The statistical parametric mapping (SPM 8, http://​www.​fil.​ion.​ucl.​ac.​uk/​spm) toolbox for M/EEG data was used for source analyses of the N1, P2, N2 and P3 components elicited by word illusion segment (i.e., the target) in both groups. The SPM 8 provides “source reconstruction resulting in a spatial projection of sensor data into brain space and considers brain activity as comprising a very large number of dipolar sources spread over the cortical sheet based on Bayesian inversion of hierarchical Gaussian process models” [43‐45]. In the present study, the SPM default template head model (normal cortical mesh sizes, i.e., 8196 vertices were used for calculating) based on the Montreal Neurological Institute (MNI) brain was used, and the multiple sparse priors algorithm [43] was applied to the time window of each component (again, 50–150 ms, 100–200 ms, 150–250 ms, 250–400 ms for target N1, P2, N2 and P3 respectively; re-referred to average reference) for the source reconstruction, as this method gives the most plausible results and has greater model evidence [46]. After the reconstruction, a source level statistical analysis based on the random field theory [44, 47] was also performed to detect any significant difference P3 sources between groups.

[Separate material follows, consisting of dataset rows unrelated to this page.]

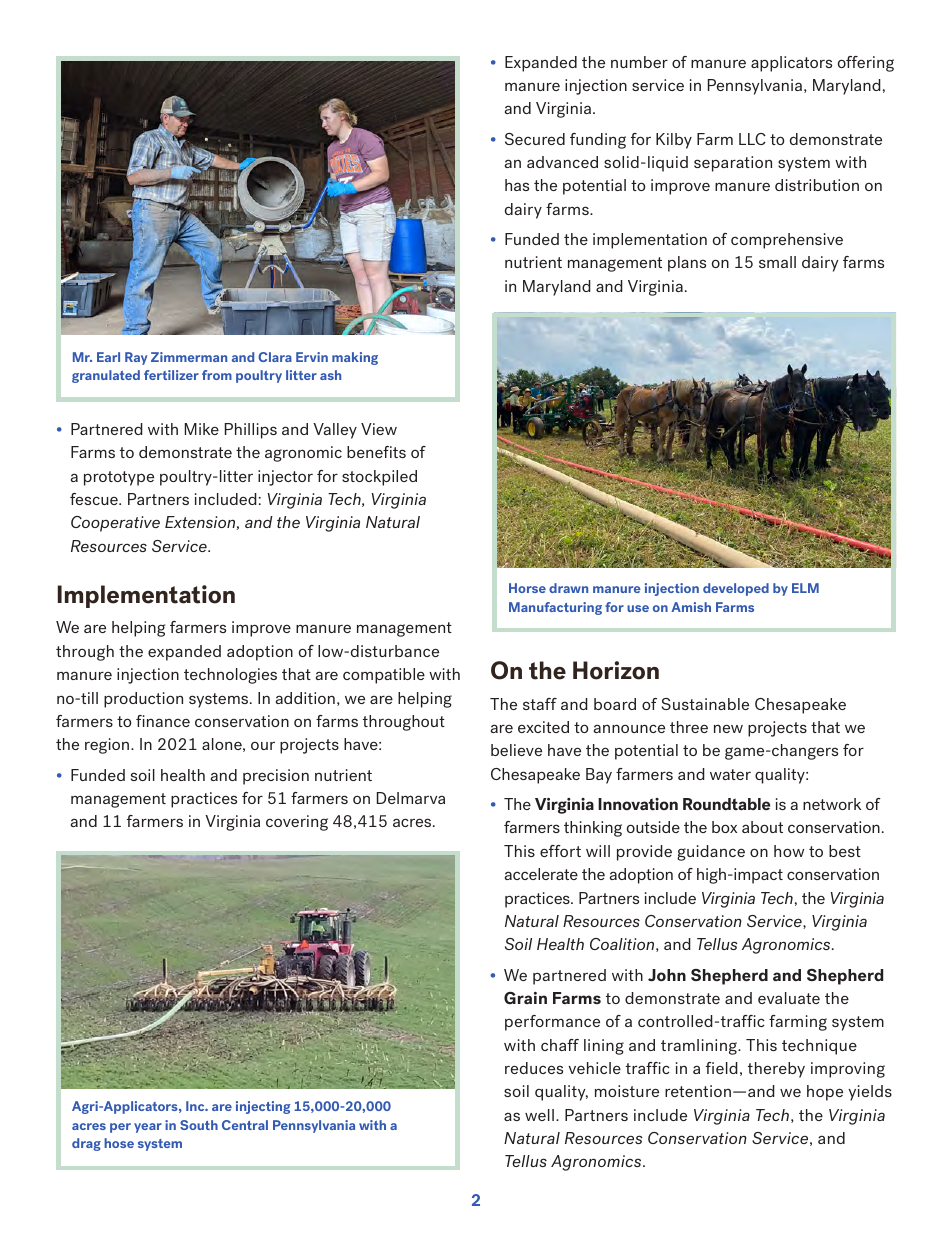 The image size is (952, 1233). I want to click on developed, so click(736, 589).
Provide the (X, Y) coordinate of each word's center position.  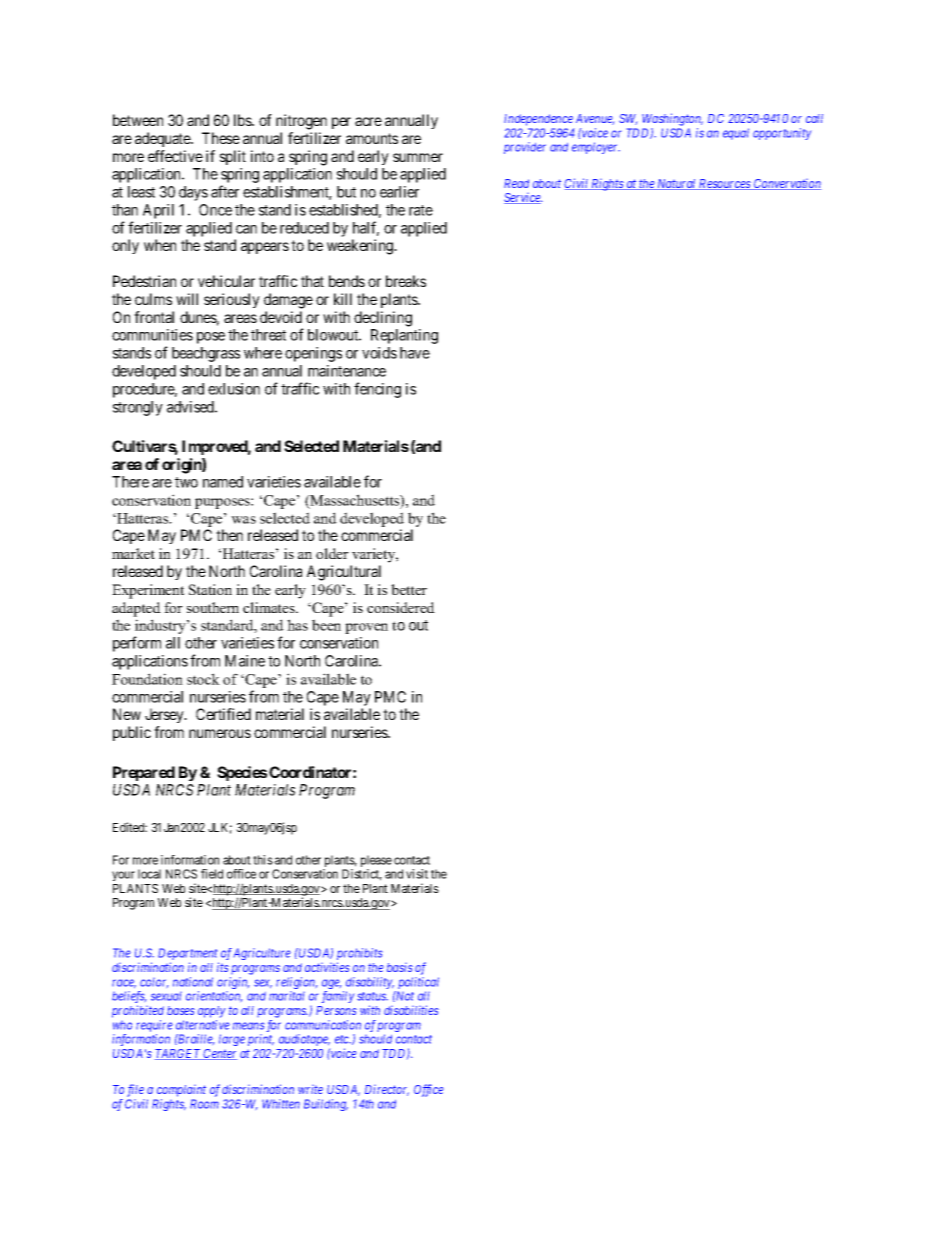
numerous (220, 733)
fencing (377, 390)
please (376, 862)
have (415, 353)
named (223, 482)
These (221, 138)
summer (418, 157)
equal (736, 134)
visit (417, 874)
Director (387, 1090)
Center (219, 1054)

The mean age and reaction time in the two groups were analyzed by the independent t test. The mean latency/ amplitude of standard N1, P2 and target N1, P2, N2, and P3 at nine electrode sites (F3, Fz, F4, C3, Cz, C4, P3, Pz, and P4) were analyzed using a four-way ANOVA, i.e., Group (2) X Gender (2) X Sagittal Positions (3: frontal, central, and parietal) X Lateral Positions (3: left, central, and right) with the post-hoc Bonferroni test. The mean latency/amplitude difference between two groups at each site were analyzed by the independent t test. The Pearson correlation was applied between latency/amplitude of target N1, P2, N2 and P3 at each site and PANSS scale scores (i.e., total score, positive scale, negative scale, general psychopathology scale, lack of action, thinking disorder, irritation, paranoid, depression, others) in schizophrenia group, while the relationship would not be recognized unless it was significantly at three adjacent sites. The alpha level of significance was set at .05. Based on the design of detecting a group difference in one ERP parameter, for example, the statistical power of our study reached .89 for raw, .95 for column, and .52 for interaction effects.